Cleaning lead screws can be a PITA.
I see you and I share the string/solvent method.


----------



## Just for fun (Dec 14, 2021)

Looking good !


----------



## cathead (Dec 19, 2021)

Still in the clutches of obsessive-compulsive cleaning disorder, I headed for the shop.  My first order
of business was to make several repairs on some Milwaukee M-18 battery pack cases.  They were
cracked and broken from the many times they were inadvertently dropped.  I used the cyanoacrylate
glue and baking soda repair method along with a little melting help from a soldering iron.  You can
view it on You Tube if not familiar with the process.  It was my first time to use this method and was
quite surprised that  the repairs were strong and look like they will hold up.  One battery pack had a
chunk missing so filled in the missing plastic with super glue and baking soda.  I will include a photo of that.

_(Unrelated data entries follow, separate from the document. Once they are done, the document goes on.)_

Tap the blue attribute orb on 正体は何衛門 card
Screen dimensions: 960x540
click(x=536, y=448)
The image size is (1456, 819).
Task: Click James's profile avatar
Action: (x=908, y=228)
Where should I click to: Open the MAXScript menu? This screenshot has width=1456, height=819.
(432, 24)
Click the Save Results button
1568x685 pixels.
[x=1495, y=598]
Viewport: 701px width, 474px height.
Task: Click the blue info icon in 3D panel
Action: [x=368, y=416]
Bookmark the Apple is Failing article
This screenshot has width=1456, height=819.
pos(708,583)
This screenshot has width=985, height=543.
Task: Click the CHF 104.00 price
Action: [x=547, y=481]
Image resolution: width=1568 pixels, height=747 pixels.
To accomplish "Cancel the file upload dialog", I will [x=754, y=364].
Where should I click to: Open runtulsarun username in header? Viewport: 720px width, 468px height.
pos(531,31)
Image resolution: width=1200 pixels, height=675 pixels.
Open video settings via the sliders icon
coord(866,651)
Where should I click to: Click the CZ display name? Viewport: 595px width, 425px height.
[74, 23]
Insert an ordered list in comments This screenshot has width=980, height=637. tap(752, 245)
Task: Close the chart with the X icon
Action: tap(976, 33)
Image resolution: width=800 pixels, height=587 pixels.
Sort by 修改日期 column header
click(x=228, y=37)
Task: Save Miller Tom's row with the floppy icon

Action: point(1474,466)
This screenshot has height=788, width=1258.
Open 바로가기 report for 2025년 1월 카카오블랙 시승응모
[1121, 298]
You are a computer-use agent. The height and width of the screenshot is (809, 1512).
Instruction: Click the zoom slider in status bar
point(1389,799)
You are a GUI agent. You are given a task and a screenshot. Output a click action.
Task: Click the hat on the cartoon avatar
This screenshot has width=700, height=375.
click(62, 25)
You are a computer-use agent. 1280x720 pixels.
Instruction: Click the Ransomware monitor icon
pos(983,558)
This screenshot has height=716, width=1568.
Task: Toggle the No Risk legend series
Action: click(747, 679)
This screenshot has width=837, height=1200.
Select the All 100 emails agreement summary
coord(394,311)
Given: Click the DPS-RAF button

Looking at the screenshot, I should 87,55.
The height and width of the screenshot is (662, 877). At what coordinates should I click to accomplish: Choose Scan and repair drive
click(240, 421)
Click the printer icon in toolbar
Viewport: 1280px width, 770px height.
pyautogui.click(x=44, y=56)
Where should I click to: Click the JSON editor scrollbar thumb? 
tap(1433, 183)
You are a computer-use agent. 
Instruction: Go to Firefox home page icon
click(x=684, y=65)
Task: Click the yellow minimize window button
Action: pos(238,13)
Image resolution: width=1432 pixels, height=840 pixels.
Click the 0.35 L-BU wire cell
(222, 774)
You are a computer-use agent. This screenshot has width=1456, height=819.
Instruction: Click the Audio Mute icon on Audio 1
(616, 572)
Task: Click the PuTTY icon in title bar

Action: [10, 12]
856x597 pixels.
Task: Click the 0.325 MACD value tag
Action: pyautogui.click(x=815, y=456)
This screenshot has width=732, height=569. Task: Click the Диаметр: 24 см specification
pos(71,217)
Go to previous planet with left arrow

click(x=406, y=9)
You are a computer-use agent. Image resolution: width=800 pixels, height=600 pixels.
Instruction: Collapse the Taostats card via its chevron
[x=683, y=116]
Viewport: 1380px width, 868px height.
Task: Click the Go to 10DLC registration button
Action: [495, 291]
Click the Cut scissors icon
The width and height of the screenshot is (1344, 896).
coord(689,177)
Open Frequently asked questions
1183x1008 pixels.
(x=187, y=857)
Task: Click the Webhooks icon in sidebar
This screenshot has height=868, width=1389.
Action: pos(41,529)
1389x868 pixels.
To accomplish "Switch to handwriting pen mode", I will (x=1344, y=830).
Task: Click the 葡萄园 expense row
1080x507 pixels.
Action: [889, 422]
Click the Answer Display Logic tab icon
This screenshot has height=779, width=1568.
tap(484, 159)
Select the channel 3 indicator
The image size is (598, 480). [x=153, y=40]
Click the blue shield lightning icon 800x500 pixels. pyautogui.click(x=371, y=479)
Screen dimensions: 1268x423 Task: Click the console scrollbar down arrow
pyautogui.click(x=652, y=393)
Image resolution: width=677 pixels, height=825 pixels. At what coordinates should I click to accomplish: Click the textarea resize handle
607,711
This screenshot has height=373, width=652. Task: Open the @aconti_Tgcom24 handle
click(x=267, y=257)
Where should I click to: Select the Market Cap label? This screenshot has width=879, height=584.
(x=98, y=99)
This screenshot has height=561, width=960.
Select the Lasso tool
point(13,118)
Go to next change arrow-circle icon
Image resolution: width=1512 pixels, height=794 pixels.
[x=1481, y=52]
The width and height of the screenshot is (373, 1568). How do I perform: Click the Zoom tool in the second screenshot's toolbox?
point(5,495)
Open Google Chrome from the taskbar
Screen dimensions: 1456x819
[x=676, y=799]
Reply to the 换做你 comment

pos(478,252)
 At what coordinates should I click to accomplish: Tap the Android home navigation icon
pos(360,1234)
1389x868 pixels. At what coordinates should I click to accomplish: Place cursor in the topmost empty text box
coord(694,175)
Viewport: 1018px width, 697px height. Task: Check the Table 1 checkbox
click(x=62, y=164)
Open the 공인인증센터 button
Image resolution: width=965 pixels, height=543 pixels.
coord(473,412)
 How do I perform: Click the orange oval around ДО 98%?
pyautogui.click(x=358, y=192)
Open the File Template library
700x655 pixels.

Anyway, the OCD got the best of me and I spent some time cleaning up my drill and impact driver.  I
blame the weather as the temp is near 0 Farenheit and a strong south wind keeping me indoors. 


These are the first pair of battery units I bought some years ago.  I have a new set as well
and keep them at the other shop location.  They both still work well although I did have
to replace the brushes in the impact unit...





Here you can see the baking soda-crazy glue repair in the middle of the photo.  I also disassembled the battery packs and
beefed them up inside with the sodium bicarbonate-Crazy Glue fix.  Time will tell I guess.  Have a good day.


----------



## woodchucker (Dec 19, 2021)

cathead said:


> Still in the clutches of obsessive-compulsive cleaning disorder, I headed for the shop.  My first order
> of business was to make several repairs on some Milwaukee M-18 battery pack cases.  They were
> cracked and broken from the many times they were inadvertently dropped.  I used the cyanoacrylate
> glue and baking soda repair method along with a little melting help from a soldering iron.  You can
> ...


FYI   
There is also a stronger CA glue, it's the black CA it's a little flexible, so it won't let go on a drop. CA is brittle, and a drop or 2 will let go. With the black, you don't need the baking soda. 

A couple of months ago I stitched a cord real together using my old weller gun. I took a piece of 14 gage wire grounding from romex.. bent it and used it to bond the reel together.. I use them  for my volleyball lines to store them.


----------